A video of Phyu Phyu Htwe donating her art fees to the nursing home

This sumagiyya recipe is a recognition for my auntie, An’am Dalloul, who was killed in an Israeli airstrike in November 2023. She was known in my family for this conventional Gazan stew overflowing with sheep, chickpeas, and chard, which she’d frequently make for Eid.

While any assortment of chard will do, rainbow chard will loan the completed dish a pleasant pinkish tone. Entire sumac berries can be bought on the web (if inaccessible, substitute ground sumac in sync 2 and bring just to a stew prior to soaking; try not to strain). Cooked tahina (otherwise known as red tahina or tahina hamra), which has a profound, nutty flavor, can be found at some specialty merchants, however normal tahini can be utilized in its place. In the event that you have a low capacity to bear heat, seed the chiles. Sumagiyya is superb presented with olives, cut radishes, red chile glue, warm Arabic bread, and grouped pickles.

Highlighted in “A Food Under Attack” by Laila El-Haddad.
Stage 1
Make the stock: In an enormous pot, cover the meat with 8 cups of water and heat to the point of boiling, skimming any rubbish that ascents to the surface. Add the allspice, peppercorns, cardamom, straight leaf, cinnamon stick, and onion. Turn the intensity down to keep major areas of strength for an and cook until the sheep is delicate, around 2 hours. Place a sifter over a huge bowl and strain, holding the meat and stock and disposing of the flavors. Clear out the pot and return it to the oven.
Stage 2
Make the stew: In a little bowl of water, wash the sumac berries with your hands to eliminate any coarseness. Utilizing an opened spoon, move them to a pan and cover with 3 cups of water. Heat to the point of boiling and keep bubbling until the fluid has decreased by about around 50% of (the berries won’t relax), around 10 minutes. Eliminate from the intensity and put away to soak until tepid, around 30 minutes. Strain into a little bowl and dispose of the berries. Speed in the flour until smooth.
Stage 3
To the unfilled pot, add the oil and onion and turn the intensity to medium. Cook, mixing periodically, until delicate and starting to brown, 7-9 minutes. Mix in the chard and cook until dazzling green and shriveled somewhat, around 5 minutes. Add 1 teaspoon of salt, the chickpeas, and saved stock and sheep and heat to the point of boiling. Bring down the intensity to keep a stew and cook for 10 minutes more.
Stage 4
In the mean time, utilizing a mortar and pestle, coarsely grind together the dill seeds, chile drops, and ½ teaspoon of salt.
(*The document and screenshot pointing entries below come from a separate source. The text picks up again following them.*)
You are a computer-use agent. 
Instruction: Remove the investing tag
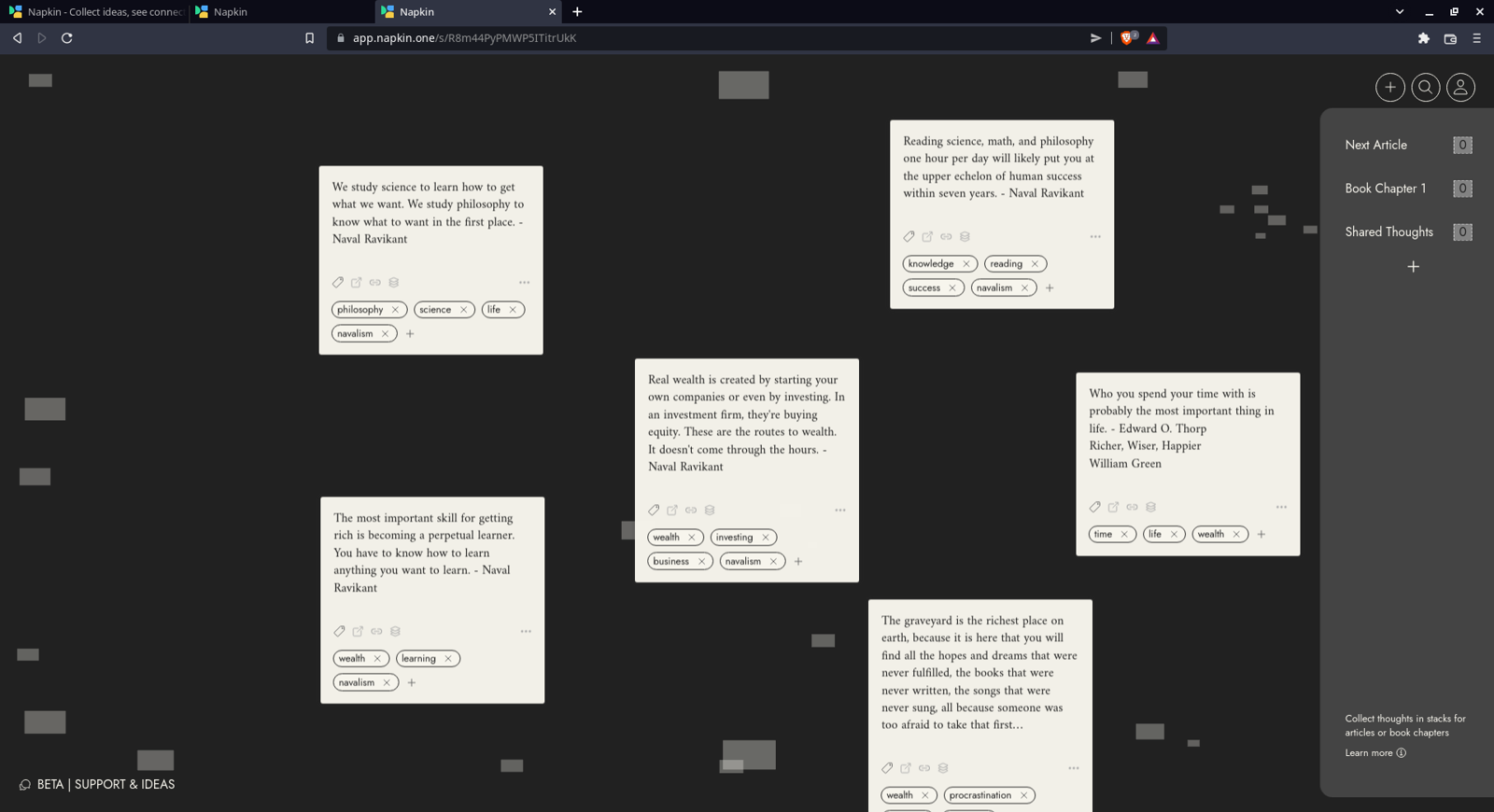click(766, 538)
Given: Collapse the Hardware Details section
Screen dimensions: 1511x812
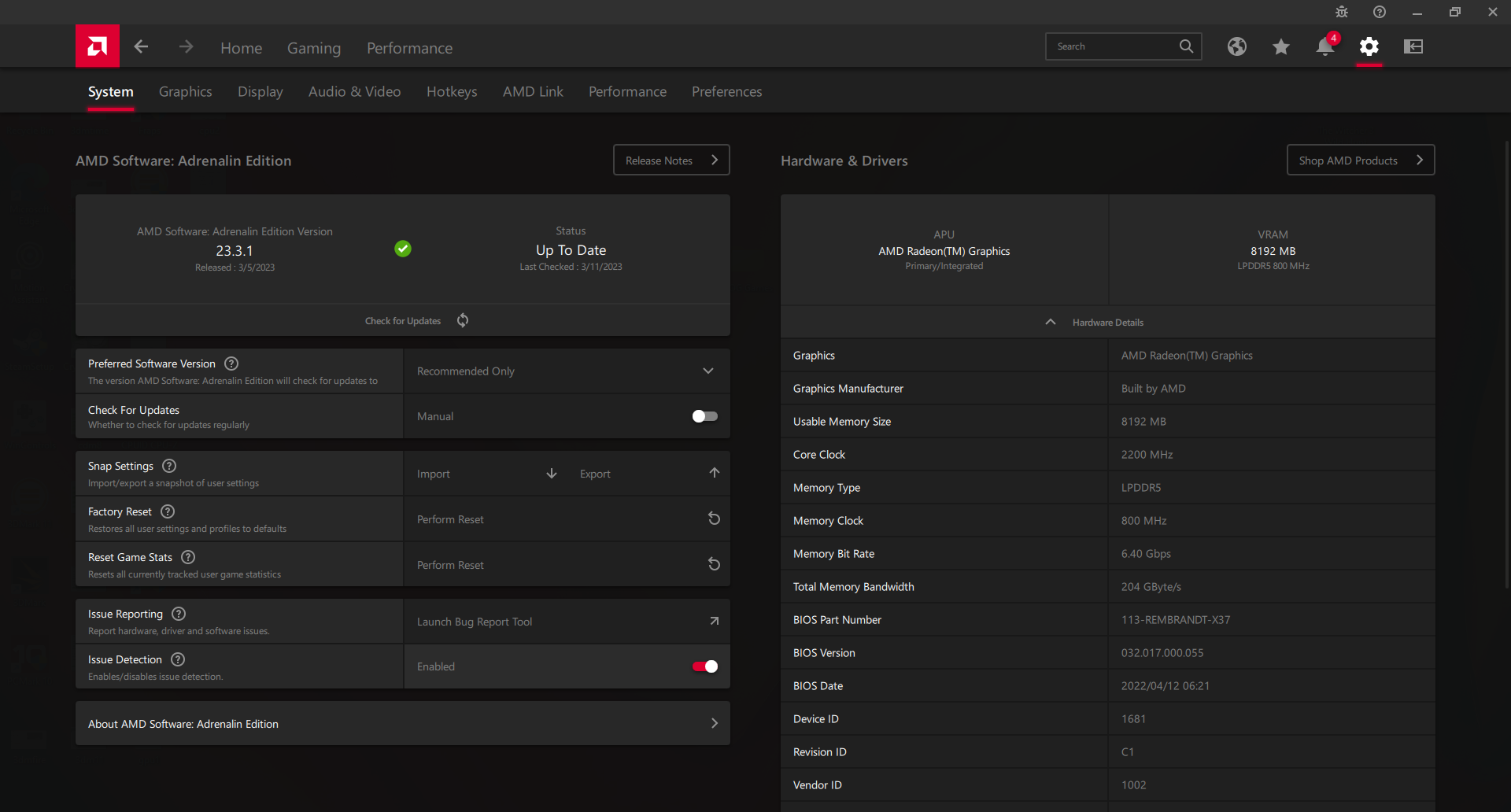Looking at the screenshot, I should pos(1050,323).
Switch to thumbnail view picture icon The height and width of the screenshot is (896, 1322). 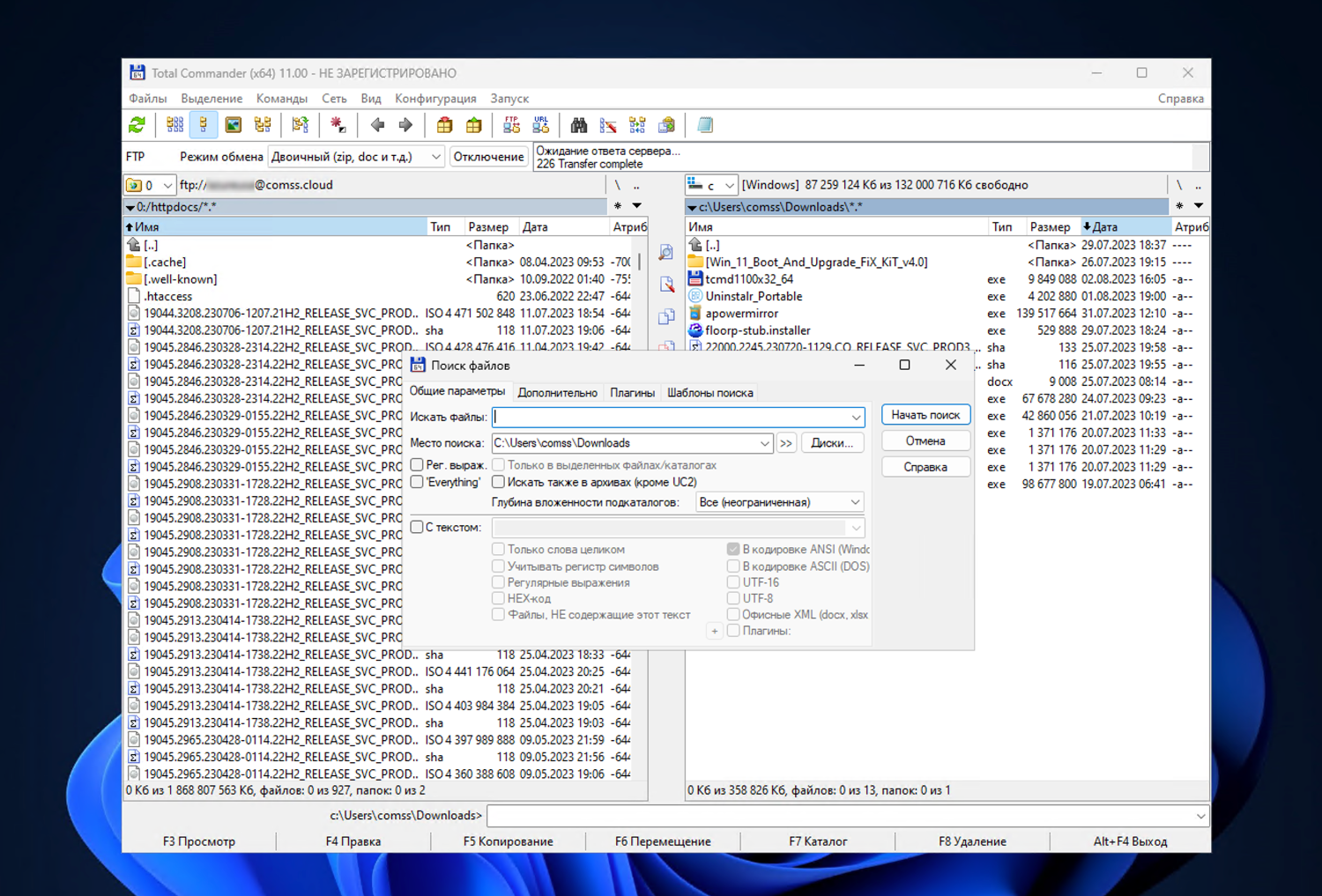click(x=234, y=125)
Add the garlic cloves and green chiles and pound to a coarse glue. Mix the glue into the stew alongside the ground sumac, coriander, and sumac-flour blend.
Stage 5
Return the stew to a stew. In a bowl, whisk together a ladleful of the stock and the tahini, then mix the blend into the stew and stew until thickened somewhat, 3-5 minutes.
Stage 6
To serve, spoon the stew into serving bowls and serve warm or at room temperature finished off with Aleppo pepper (whenever wanted), sumac, and a shower of oil.